Document -
____________

A Visit from the Goon Squad
by Jennifer Egan
Reviewed by Ted Gioia
"Time is a goon, right?" asks a passing character—in a book
chock full of passing characters—some one hundred pages
into Jennifer Egan’s novel A Visit from the Goon Squad.
"Isn’t that the expression?"
"I’ve never heard that," comes the
response.
"Would you disagree?"
There’s a pause, and finally the
considered judgment. "No."
Okay, I hadn't heard that saying
either According to my dictionary,
a goon is "someone big and dumb
who commits acts of violence for
money.” (My spouse chimes in
now: "No, that’s an NFL player…")
What’s Egan up to here? Although she is serving up a brash rock-
and-roll novel, our author is clearly unconvinced by Mick Jagger’s
assertion "Time is on my side" or David Byrne’s proclamation that
"Time isn’t after us. Time isn’t holding us." In A Visit from the Goon
Squad, Father Time has apparently sharpened his scythe and joined
a street gang.
Critics are forever tempted to compare novels to other novels—a
lamentably reductive process, but one that at least gives potential
readers some measuring rod for what they might encounter in a new
work. So indulge me. In this instance, Egan’s willingness to play
fanciful games with chronology brings to mind two famous books
about heroes "unstuck" in time—or, borrowing Egan's jargon, books
in which time is a goon—Kurt Vonnegut’s Slaughterhouse Five and
Audrey Niffenegger's The Time Traveler’s Wife. But Egan’s work
reminded me even more forcefully of the one-story-begets-another
virtuosity David Mitchell demonstrated in his novel 2004 Cloud
Atlas. In both works, each chapter is connected to the next one in
the same way I might, by playing the "six degrees of separation"
game, find my personal connection to the President of the US or the
Dalai Lama.
Like each of these three predecessors, Egan presents a genre
mashup that mixes in elements of science fiction without losing her
book's pedigree as a "serious book." I’ve written at length about this
trend in contemporary fiction, and in particular about imaginative
power of recent works of literary fiction that borrow genre
elements, but Egan’s A Visit from the Goon Squad is one of the most
striking examples yet of this tendency at work.
Yet Egan offers her own twists that you won’t find in any
predecessor—both in the formal structure and kaleidoscopic
content of this brilliant work. Each chapter in A Visit from the Goon
Squad abandons the central plot of the preceding chapter, but holds
on to a least one familiar character—who serves a springboard to set
another story in motion. These separate tales are each so
individually compelling, that I was reluctant to move on to the next.

____________

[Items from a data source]
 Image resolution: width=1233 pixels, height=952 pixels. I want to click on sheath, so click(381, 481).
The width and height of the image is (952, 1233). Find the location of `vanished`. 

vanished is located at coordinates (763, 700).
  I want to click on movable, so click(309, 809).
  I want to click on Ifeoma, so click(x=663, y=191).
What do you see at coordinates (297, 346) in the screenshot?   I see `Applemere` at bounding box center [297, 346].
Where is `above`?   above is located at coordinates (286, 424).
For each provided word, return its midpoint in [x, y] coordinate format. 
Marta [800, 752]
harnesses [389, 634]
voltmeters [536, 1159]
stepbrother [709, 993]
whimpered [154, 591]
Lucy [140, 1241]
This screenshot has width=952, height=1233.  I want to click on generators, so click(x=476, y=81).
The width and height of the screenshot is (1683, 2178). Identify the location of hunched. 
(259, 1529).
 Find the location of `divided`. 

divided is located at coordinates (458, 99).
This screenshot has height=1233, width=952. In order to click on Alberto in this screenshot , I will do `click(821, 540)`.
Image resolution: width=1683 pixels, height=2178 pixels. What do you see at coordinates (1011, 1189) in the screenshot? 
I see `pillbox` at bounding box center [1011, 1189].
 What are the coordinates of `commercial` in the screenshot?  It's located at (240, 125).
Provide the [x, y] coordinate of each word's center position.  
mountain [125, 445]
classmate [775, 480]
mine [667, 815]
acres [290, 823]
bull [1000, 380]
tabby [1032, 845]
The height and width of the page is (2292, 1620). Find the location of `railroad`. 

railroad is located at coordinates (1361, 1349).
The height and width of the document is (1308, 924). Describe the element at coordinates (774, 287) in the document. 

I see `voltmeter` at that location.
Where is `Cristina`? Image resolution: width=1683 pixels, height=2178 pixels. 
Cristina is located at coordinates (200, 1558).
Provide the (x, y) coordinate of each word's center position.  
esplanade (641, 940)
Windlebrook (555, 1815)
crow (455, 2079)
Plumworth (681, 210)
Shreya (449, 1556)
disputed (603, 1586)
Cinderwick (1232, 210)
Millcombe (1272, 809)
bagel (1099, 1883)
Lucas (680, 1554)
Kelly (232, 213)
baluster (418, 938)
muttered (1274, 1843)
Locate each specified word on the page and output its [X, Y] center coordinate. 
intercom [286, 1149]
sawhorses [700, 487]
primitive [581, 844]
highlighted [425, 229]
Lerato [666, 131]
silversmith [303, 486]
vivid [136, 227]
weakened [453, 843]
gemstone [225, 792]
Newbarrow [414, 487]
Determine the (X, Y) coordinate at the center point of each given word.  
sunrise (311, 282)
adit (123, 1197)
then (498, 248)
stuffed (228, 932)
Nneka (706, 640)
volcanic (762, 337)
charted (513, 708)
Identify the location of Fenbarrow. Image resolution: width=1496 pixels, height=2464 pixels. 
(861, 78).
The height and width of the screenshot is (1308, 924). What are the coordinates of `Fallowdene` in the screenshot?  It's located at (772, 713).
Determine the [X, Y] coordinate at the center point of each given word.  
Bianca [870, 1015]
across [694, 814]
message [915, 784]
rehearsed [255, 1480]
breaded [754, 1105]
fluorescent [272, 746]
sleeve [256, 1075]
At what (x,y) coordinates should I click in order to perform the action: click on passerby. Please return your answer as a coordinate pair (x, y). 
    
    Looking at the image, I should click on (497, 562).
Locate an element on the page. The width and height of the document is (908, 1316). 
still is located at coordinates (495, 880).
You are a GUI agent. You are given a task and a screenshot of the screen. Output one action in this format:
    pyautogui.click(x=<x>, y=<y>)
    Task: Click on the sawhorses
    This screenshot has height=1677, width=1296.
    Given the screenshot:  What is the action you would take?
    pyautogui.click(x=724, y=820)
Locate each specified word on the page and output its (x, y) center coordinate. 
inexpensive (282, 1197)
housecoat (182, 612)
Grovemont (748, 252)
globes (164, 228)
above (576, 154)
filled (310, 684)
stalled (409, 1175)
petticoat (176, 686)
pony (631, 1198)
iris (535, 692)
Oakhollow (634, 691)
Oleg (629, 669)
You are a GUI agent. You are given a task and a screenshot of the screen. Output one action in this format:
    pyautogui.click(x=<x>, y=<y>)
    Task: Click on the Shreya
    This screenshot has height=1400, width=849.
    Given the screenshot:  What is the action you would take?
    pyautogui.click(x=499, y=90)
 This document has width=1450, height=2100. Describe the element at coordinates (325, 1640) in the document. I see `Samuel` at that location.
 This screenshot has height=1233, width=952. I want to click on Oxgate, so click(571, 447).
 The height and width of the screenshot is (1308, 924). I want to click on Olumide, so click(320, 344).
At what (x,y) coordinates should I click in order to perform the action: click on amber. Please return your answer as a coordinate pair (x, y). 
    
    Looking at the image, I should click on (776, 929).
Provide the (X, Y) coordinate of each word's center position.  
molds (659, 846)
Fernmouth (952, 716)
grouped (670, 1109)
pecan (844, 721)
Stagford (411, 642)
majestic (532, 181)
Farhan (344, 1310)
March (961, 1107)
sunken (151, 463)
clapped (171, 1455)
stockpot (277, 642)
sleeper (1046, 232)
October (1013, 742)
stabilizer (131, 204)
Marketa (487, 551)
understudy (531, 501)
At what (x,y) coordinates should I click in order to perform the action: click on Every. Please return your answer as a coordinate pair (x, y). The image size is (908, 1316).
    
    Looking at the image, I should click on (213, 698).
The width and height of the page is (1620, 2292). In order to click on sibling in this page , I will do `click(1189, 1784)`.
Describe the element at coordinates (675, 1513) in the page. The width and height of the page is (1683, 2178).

____________

Set of tasks -
a) Reproduce the passage of the review between "There’s a pause, and" and "a street gang.", inclusive.
b) According to the review, which two famous books about heroes "unstuck" in time does Egan's play with chronology bring to mind?

Full solutions -
a)
There’s a pause, and finally the
considered judgment. "No."
Okay, I hadn't heard that saying
either According to my dictionary,
a goon is "someone big and dumb
who commits acts of violence for
money.” (My spouse chimes in
now: "No, that’s an NFL player…")
What’s Egan up to here? Although she is serving up a brash rock-
and-roll novel, our author is clearly unconvinced by Mick Jagger’s
assertion "Time is on my side" or David Byrne’s proclamation that
"Time isn’t after us. Time isn’t holding us." In A Visit from the Goon
Squad, Father Time has apparently sharpened his scythe and joined
a street gang.

b) Kurt Vonnegut's Slaughterhouse Five and Audrey Niffenegger's The Time Traveler's Wife.